No, this is a method devised by Jeff Galloway, an American Olympian who developed the run/walk strategy.
Whenever I’ve been in races in the past, especially Half Marathons, I’d noticed that one or two people were walking before we’d even got to the first mile. It used to surprise me and I’m sorry to say, I was a little bit judgemental about those people. I just assumed that they hadn’t trained properly and didn’t have a respect for the distance, and I got annoyed when I nearly tripped over them as they went into walking breaks.
I’ve since vaguely heard of Jeffing as a thing, but hadn’t really paid any attention until more recently. There used to be a UK based podcast, called ‘Marathon Talk’ and I’ve been slowly working my way through its back catalogue. Episodes 63 and 64 contain an interview with Jeff, and that made me want to have a go myself.
The interviewer, Tom Williams, who is now Parkrun’s Global coordinator, hadn’t been particularly enamoured by the idea of using run/walk as a strategy. He thought that most people doing a run would want to aim to run as much of it as they could, if not all of it.
I have to say I was of the same mindset, and I still am, even after the interview. I would like to fully train for and run a half marathon or a marathon. I know the last Half I did involved a few walking sections in the later stages, and I think my next one, in just over two weeks’ time, is going the same way given my inability, right now, to get over ten miles with any degree of comfort, but I still plan to run as much of it as I can.
The chat was fascinating, however, and Jeff comes across a really lovely guy. The thing about it that really caught my ears and made me want to try it out, was the speed of recovery after these runs.
Now, if I am going to work towards that Marathon next September, and it’s still a big ‘If’, considering my lack of progression, I will need to be on my feet for an inordinate amount of time. My last two or three long runs have been tough, and they’ve managed to wipe me out for a big chunk of the rest of the day.

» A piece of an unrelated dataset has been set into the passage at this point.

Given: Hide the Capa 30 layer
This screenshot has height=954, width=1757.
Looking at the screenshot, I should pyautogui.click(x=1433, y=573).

That could be partly to do with the extra levels of heat we’ve been having, plus that pint of blood that I handed over recently, but I’ve been needing one or two rounds of paracetamol in order to ward of the killer headaches that I sometimes get through over exertion.
I was aiming to go for at least ten miles today, or maybe more if I felt up to it. I used an 80/20 ratio, so I ran for four minutes and walked for one. There are lots of ratios that are worked out on his website depending on how long it takes you to do one mile. My recent track effort and Parkrun showed I can currently do a mile in around 9 minutes.
So how’d it go?
Well on a long slow run I’m usually around 5 miles an hour. This time, I knocked it on the head at 9.3 miles in 1 hr 57. A little bit slower than my normal then, but not that much. My legs were tired but that is possibly because my running sections were very often faster than they should be on a slow run. I could have carried on for a bit longer, but I suddenly remembered that I’ve got a long bike ride planned tomorrow so I stopped early.

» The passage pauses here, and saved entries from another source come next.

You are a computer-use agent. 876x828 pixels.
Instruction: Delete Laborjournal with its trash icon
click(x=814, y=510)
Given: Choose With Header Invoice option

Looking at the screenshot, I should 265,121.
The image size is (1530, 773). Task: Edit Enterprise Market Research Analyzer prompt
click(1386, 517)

On the running front, I’m not sure about the stop/start of it all. It felt a bit like I was stopping my momentum, especially when I was fresher. Towards the end, I was longing for the walk bit, thinking that I wouldn’t be able to start running again, but I did, surprisingly.
Post-run, I did feel achy in my legs, but I haven’t had to take any paracetamol for my head, and I don’t feel wiped out. Again, the temperature drop could be a big factor for this so it’s hard to tell.
I may give it another go, or a few goes, when I start building up my distance for the marathon next year. Jeff Galloway says that one of the big benefits of his Run/Walk strategy is the massive drop in injuries for the people he has trained, and I can see how regularly changing the group of muscles you’re using can help in that.
I see it as a means to an end, with the end being running the whole distance. I can’t see myself Jeffing in a race situation. I now have nothing against other Jeffers, but if you could move over to the side before you suddenly break into a walk, that would be good.
3 thoughts on “Technical Notes – Jeffing”
I’m with you – I run if at all possible. Walking up the hills is recommended on ultras – I don’t know if that’s a nod to Jeffing or simply self-preservation.
Well, I was thinking about the few attempts at fell running that I’ve done, there was a lot of walking up those hills! And I mind that a lot less than taking walk breaks on road running. But I may incorporate it a little in my training for the marathon. Maybe one long run in three, to break up the pattern a bit.